Die Herzkatheteruntersuchung

Eine Herzkatheteruntersuchung macht die Durchblutung des Herzens und damit eine mögliche Erkrankung der Herzkranzgefäße auf einem Bildschirm sichtbar. Wenn die Herzkranzgefäße verengt sind (koronare Herzkrankheit) oder wie bei einem akuten Infarkt verschlossen sind, kann die Engstelle direkt, also bereits während der Untersuchung, mithilfe eines Ballons geweitet werden. Außerdem kann über den Katheter eine Gefäßstütze aus Metall (Stent) eingesetzt werden, damit das Gefäß offen bleibt und das Herz wieder ausreichend mit Blut und Sauerstoff versorgt wird. Um allen Situationen gerecht zu werden, stehen uns alle modernen Hilfsmittel und Verfahren zur Verfügung, zum Beispiel Cutting-Ballons oder die orbitale Atherektomie.

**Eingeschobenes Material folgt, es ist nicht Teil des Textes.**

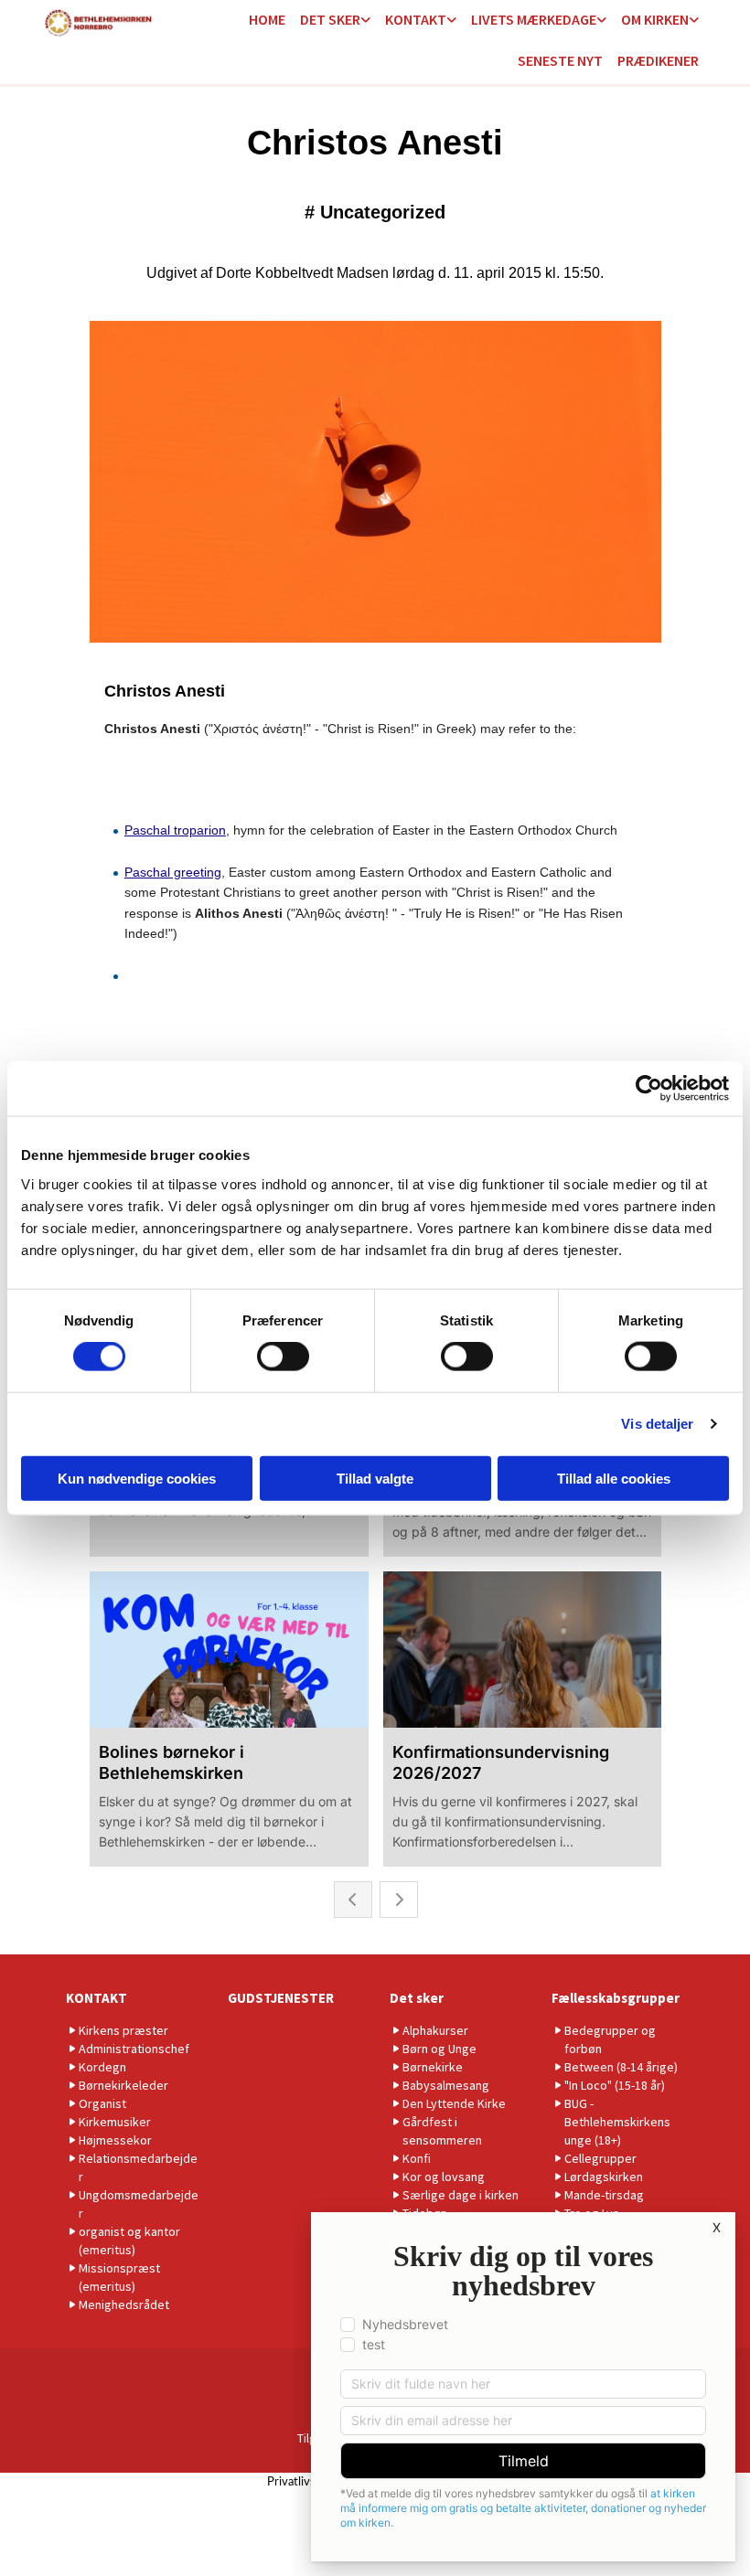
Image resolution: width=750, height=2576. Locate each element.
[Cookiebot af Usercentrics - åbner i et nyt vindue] (649, 1088)
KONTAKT (96, 1998)
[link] (335, 20)
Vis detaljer (657, 1424)
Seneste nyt (560, 60)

Wir wenden sämtliche koronarinterventionellen Verfahren auch zur Akutversorgung bei Herzinfarkten und Hochrisikointerventionen unter Schutz einer mechanischen Kreislaufunterstützung (Impella) an. Unser Angebot umfasst zudem die Rekanalisation chronischer Koronarverschlüsse, die Behandlung angeborener Löcher im Herzen (ASD-/PFO-Verschlüsse), den Verschluss des linken Vorhofohres (LAA-Okkluder), aber auch Rechtsherzkatheteruntersuchungen und die Entnahme von Myokardbiopsien.

Herzschrittmacher und Defibrillator

Herzrhythmusstörungen können dazu führen, dass ein Herzschrittmacher oder auch ein Defibrillator (ICD) eingebaut werden muss. Diese Geräte werden ebenso bei uns implantiert wie Ereignisrekorder, die zum Beispiel dann notwendig werden, wenn Herzrhythmusstörungen als Ursache von Ohnmachtsanfällen vermutet, aber bisher nicht dokumentiert werden konnten.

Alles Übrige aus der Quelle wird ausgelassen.